===== Given passage =====
The restaurant industry is not for the faint of heart. For every big-splash, can’t-miss concept that opens to great fanfare and hour-long weekend queues, a dozen once-hot but now forgotten places quietly close their doors.
It helps, of course, to be serving a vibrant sector of the market, and the craft beer craze continues to redefine the word vibrant with each new microbrewery opening and festival announcement. It also helps to be situated in a good location, and in the Western suburbs these days, there’s hardly a more visible and explosive commercial corridor than the Freedom Drive dining and entertainment complex.
So the folks at Granite City Food & Brewery seemed to have the big things working in their favor as they hit town late last year with the latest outlet of their St. Cloud, Minnesota-based suds-and-grub chain.
Even so, Granite City had to know it wasn’t just entering a geographic space teeming with competition, but also a local market that already boasts a healthy swarm of like-minded brewpubs—you can’t roll out an empty growler in this town without hitting another place with big copper tanks in the living room window. In other words, the novelty associated with spotlighting craft beer, or doing one’s small-batch brewing onsite, has long since worn off, and new entrants to the scene are well advised to bring their “A” games.
===== Record set =====
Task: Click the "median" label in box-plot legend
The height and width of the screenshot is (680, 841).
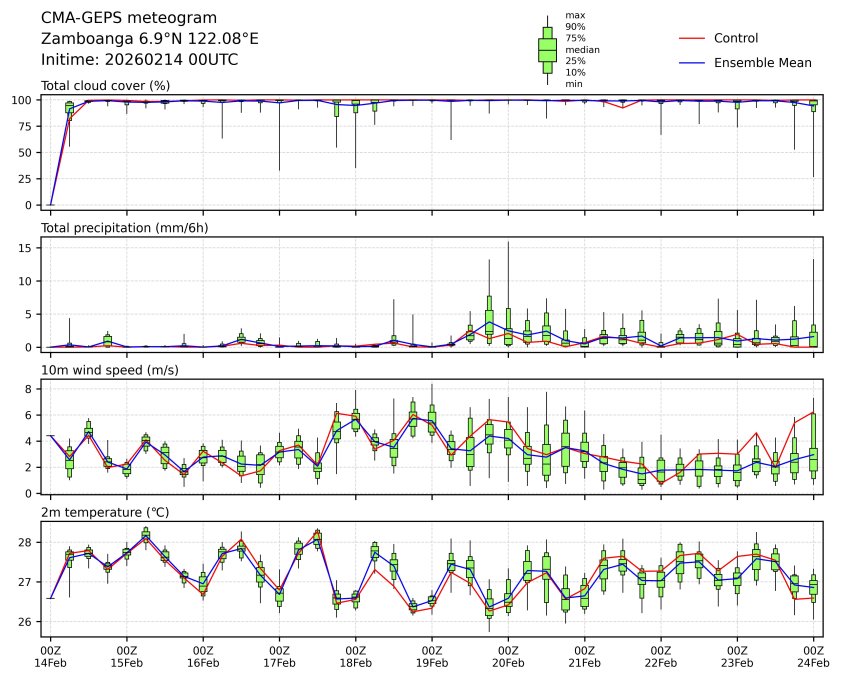Action: (x=582, y=49)
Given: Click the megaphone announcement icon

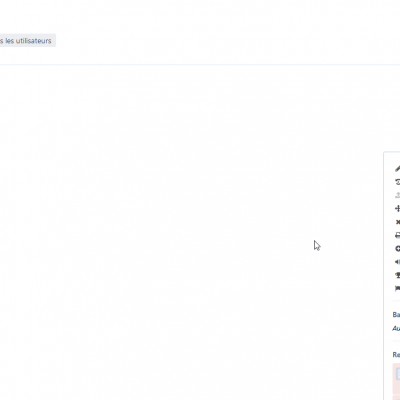Looking at the screenshot, I should (397, 262).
=====
Task instructions:
• 1. According to the brewpub review, where is the Granite City Food & Brewery chain based?
• 2. Continue the brewpub review from the point where it stops.

Answers to this exercise:
• 1. St. Cloud, Minnesota.

• 2.
So we were curious to see what this newcomer planned to bring to the party as we made our way to the restaurant through the maze of the ever-expanding gastronomic collection that continues to fill the plot between I-88 and Diehl Road. As a result of so much growth, navigation is getting more complex as well—from Freedom Drive, head in the direction of the Fairfield Inn to find the somewhat hidden path back to the restaurant. Fortunately, Granite City doesn’t seem like it will have trouble attracting either beer-focused connoisseurs or regular casual diners to its handsome new space, which curiously features more wood than granite.
Something for Everyone
Like most of its spiritual kin in the brewtherhood, Granite City demonstrates an egalitarian approach to its new market, treating nominal competitors more like peers and colleagues by augmenting its own line of seven to ten in-house beers with an array of local favorites. The food menu, meanwhile, doesn’t seem to want to leave anybody out either, casting a wide net that encompasses steaks, salads, seafood, flatbreads, burgers and sandwiches without giving a clear-cut preference to any one genre.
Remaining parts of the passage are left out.